> TEXT BLOCK
While some employers have decided to avoid written
policies in order to maximize "flexibility," others
have no written policies simply because they have
never gotten around to writing one. An employer
subject to state leave statutes --and in truth,
every employer -- should probably have a written
leave of absence policy. Without one, the employer
will find it difficult to comply with its obligations
under the law.1 For example; every Maine
employer is subject to the requirements of the
Maine Human Rights Act with regard to pregnancy
discrimination and reasonable accommodation (see Section
IV), or the Maine Workers' Compensation Act. The
best practice is to have a policy in place before
the legal necessity arises.
There is no question
that the notion of retaining "flexibility" can
be appealing. Uniform rules can seem "rigid"
or "inhumane" under certain circumstances.
It is important to remember that in some
cases, if an employer applies a rule too uniformly
it could lead to liability under the "reasonable
accommodation" provisions of various
statutes. Employers must be flexible enough
to explore possible accommodations involving
leaves of absence.
Family and medical
leave statutes are just one type of
law governing entitlement to leaves
and benefits. Other types of legally
mandated leaves include military leave,
and leaves required by "reasonable
accommodation" provisions of anti-discrimination
statutes as the Americans with Disabilities
Act or workers' compensation laws.
Employers may want to include information
about other leaves of absence they
provide, such as sick days, vacations,
funeral leave, jury duty leave, personal
days, etc., in their written policies
Moreover, many employers
believe that it is important to handle each employee's
leave request individually, and that rigid rules
are bad for morale.
On the other hand, uniform rules are easier for
human resources personnel to administer and for
employees to understand. A uniform rule is the
best insurance against violations of Statutes
mandating certain types of leave. A uniform policy
promotes ease of understanding, ease of administration,
and in some circumstances, may help avoid discrimination
claims.

> INFORMATION SUPPLIED
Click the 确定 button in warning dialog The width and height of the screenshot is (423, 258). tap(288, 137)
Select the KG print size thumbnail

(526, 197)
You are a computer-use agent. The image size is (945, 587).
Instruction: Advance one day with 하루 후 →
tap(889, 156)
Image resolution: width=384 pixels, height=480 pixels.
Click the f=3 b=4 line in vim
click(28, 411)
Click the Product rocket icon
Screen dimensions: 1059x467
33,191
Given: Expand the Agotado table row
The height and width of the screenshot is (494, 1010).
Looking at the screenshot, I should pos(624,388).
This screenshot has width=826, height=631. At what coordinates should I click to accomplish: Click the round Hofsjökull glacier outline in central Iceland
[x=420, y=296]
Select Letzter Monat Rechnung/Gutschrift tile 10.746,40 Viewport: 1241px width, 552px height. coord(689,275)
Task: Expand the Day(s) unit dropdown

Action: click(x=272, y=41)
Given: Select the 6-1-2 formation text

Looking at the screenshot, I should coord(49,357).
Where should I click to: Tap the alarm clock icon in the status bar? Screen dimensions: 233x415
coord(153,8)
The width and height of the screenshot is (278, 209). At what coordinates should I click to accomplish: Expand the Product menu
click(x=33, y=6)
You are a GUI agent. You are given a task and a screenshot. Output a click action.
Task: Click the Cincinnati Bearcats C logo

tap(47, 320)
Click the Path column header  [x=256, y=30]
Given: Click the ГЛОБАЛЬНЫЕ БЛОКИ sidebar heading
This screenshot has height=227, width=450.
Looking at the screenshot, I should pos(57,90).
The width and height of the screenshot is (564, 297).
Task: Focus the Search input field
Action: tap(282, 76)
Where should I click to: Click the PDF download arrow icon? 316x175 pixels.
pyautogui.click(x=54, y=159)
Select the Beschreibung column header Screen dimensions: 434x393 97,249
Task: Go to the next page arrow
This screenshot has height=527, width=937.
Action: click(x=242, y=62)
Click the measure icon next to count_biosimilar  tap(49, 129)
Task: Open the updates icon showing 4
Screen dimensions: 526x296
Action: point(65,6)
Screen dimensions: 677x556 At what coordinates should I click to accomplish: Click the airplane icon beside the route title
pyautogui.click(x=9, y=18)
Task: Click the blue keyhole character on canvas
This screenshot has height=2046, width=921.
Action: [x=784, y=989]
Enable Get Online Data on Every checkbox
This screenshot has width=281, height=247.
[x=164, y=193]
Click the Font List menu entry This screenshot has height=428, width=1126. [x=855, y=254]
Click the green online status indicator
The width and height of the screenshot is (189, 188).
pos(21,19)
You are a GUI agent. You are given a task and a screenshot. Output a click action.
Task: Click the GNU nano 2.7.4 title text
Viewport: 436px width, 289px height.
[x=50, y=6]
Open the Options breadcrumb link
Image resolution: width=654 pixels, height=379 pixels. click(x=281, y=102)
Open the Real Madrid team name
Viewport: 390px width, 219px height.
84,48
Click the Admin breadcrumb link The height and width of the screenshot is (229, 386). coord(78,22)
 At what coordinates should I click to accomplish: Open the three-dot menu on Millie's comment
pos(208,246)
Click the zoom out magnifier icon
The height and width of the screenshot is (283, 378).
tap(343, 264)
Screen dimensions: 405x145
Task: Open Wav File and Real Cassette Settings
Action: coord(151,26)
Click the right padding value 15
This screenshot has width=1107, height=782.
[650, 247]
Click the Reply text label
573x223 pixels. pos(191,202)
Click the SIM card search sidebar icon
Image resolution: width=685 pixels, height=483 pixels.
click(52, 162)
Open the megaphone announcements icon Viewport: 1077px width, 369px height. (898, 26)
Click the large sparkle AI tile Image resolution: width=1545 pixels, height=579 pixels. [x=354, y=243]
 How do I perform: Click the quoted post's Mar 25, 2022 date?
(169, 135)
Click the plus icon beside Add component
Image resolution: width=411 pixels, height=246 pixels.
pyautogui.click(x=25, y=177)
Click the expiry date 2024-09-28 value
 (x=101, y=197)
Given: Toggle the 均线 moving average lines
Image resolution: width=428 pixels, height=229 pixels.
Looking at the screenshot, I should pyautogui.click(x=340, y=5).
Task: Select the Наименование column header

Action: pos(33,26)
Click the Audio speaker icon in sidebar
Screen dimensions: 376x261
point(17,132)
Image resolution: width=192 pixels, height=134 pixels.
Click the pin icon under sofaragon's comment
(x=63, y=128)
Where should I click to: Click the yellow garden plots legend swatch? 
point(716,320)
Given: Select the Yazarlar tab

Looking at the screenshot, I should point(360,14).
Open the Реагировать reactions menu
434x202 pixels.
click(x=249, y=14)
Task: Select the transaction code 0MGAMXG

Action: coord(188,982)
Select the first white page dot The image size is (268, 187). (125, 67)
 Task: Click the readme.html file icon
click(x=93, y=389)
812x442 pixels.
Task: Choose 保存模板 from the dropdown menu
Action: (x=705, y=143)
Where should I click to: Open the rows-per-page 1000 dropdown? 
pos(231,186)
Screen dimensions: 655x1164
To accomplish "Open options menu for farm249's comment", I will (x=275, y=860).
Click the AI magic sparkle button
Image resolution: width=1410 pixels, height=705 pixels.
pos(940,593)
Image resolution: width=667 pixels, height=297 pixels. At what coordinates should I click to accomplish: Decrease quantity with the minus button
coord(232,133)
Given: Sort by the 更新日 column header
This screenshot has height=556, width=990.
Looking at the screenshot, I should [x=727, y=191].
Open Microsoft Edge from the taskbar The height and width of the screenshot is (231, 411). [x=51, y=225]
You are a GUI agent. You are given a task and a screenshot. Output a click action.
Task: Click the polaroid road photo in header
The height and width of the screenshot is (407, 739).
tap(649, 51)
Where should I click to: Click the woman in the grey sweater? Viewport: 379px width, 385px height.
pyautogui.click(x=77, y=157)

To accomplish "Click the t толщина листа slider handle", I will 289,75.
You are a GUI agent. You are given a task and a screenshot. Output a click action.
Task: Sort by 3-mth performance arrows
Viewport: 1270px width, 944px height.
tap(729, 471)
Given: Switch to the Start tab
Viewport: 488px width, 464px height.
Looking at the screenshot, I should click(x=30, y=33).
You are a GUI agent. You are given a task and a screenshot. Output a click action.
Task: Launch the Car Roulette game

> ACTIONS TO TAKE
a. The text on written leave-of-absence policies lists other leaves an employer might provide and may want to describe in its written policies. List each of them.
b. Continue the text on written leave-of-absence policies, starting after its last sentence.

> EXPECTED OUTPUTS
a.
- sick days
- vacations
- funeral leave
- jury duty leave
- personal days

b.
The best practice
is to have a definite, written policy that
has built-in flexibility to cope with documented
special needs of employees. From a litigation
risk standpoint, it is necessary to balance
the risk of discrimination charges based
on disparate treatment with the risk of
discrimination charges based on a failure
to make reasonable accommodations to the
needs of employees with disabilities. Any
leave of absence policy should provide
that it is subject to the requirements
of federal and state law. Even if employers
choose to write their own employee handbooks
and leave policies, I recommend that they
have their legal counsel review their policies
periodically to insure compliance with
the ever-changing regulatory framework.
Employers should coordinate
fringe benefits programs with leave policies.
For example, if an employee will be paying
for any benefits during an unpaid leave of
absence, the employer and employee must make
arrangements for the employee to pay the required
premiums. These arrangements should be made
at the commencement of the leave, not later.
Note that the FMLA has a limited number of
specific options for how this may be accomplished
(described below), which employers subject
only to Maine's Family Medical Leave Requirements
may use as well. In general, an employer's
written policies should clearly state how various
fringe benefits will be handled during a leave
of absence. Clear policies are necessary both
to inform the employees of their rights and
to assist the administrators in properly administering
the program.
In short, employers must
evaluate their own administrative and business
needs and the potential needs of their employees,
always keeping in mind the statutory regulatory
framework to which the policy must comply.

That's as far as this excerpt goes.